Hanami

(2024) ‧ 1h35

Entre partir e permanecer: a memória silenciosa de uma infância moldada pela ausência

Renata Barbosa

Dirigido por Denise Fernandes Hanami é um drama poético ambientado na Ilha do Fogo, em Cabo Verde, que mergulha na infância e adolescência de Nana. Desde os primeiros minutos, o filme estabelece seu tom contemplativo por meio de silêncios prolongados, sons do mar e paisagens vulcânicas que moldam o universo emocional da protagonista. A natureza compõe um cenário de delicada introspecção.

A trama inicia com o nascimento de Nana e a partida de sua mãe, Nia, que a deixa sob os cuidados da avó para emigrar. Esse gesto inaugural, a separação, ecoa ao longo de toda a obra. A ausência materna não é tratada como abandono dramático, mas como realidade estrutural de um território. Assim, o filme já anuncia um de seus temas centrais, os dilemas entre partir e permanecer, sonho e raiz, necessidade e pertencimento.

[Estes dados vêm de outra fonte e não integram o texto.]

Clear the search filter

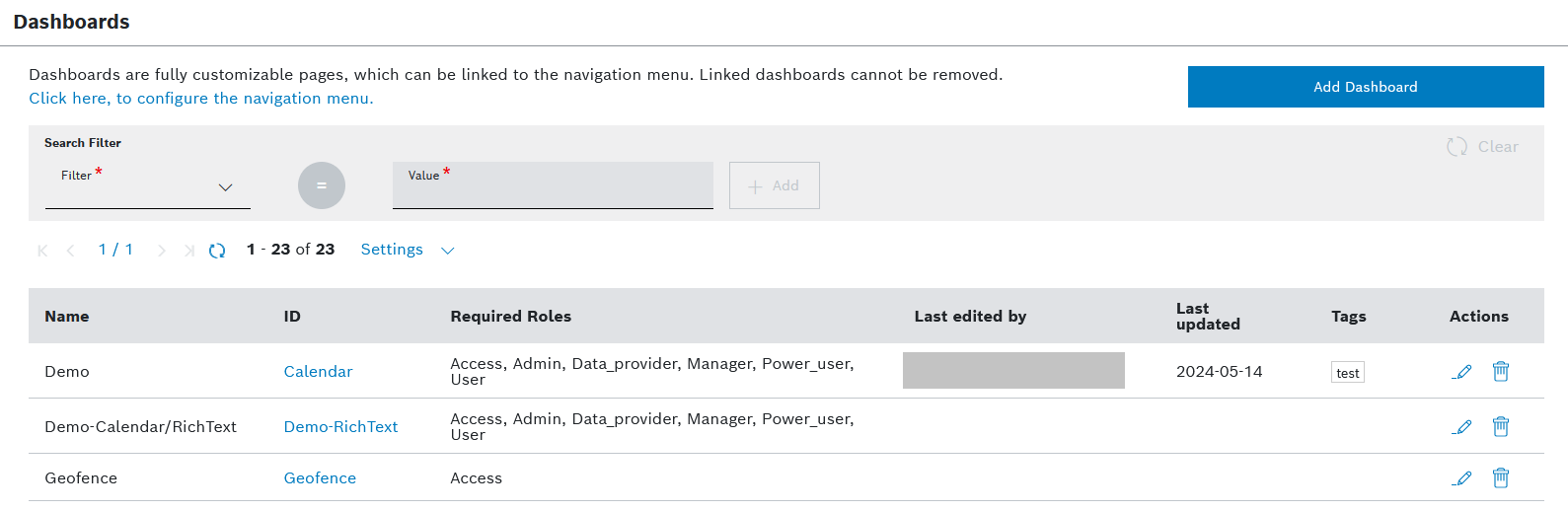(x=1482, y=147)
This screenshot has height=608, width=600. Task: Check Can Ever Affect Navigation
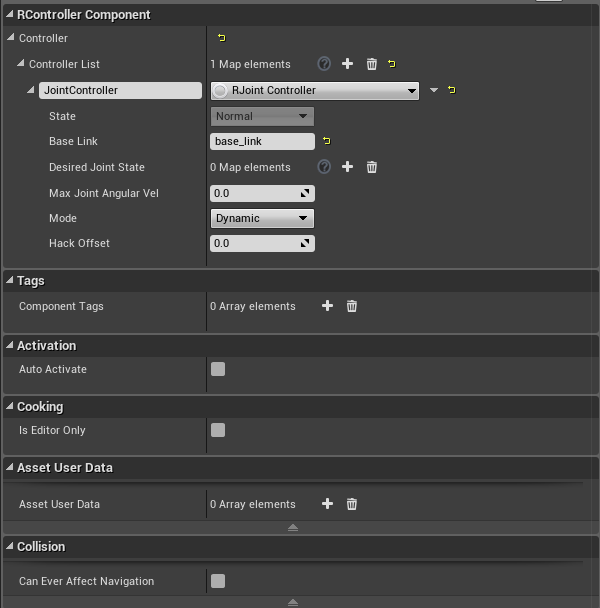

Na primeira parte, acompanhamos a infância de Nana imersa na vida comunitária com tios e primos. É nesse cotidiano que o longa encontra sua maior força estética. As histórias contadas pela avó têm sabor de memória ancestral; as brincadeiras infantis se misturam ao vento e à poeira da ilha; e pequenos rituais, como o trançar dos cabelos ou o uso de ervas medicinais (o simbólico “sabão de feiticeira” para curar febres), tudo beirando o realismo mágico.

O cuidado coletivo é um dos eixos mais sensíveis do filme. A ausência da mãe é suprida por uma rede feminina forte, composta pela avó e por outras mulheres que sustentam o cotidiano, dimensão comunitária revela uma ética do cuidado. Ao mesmo tempo, evidencia-se o impacto silencioso das partidas, pois aqueles que ficam aprendem a conviver com a espera e com a memória.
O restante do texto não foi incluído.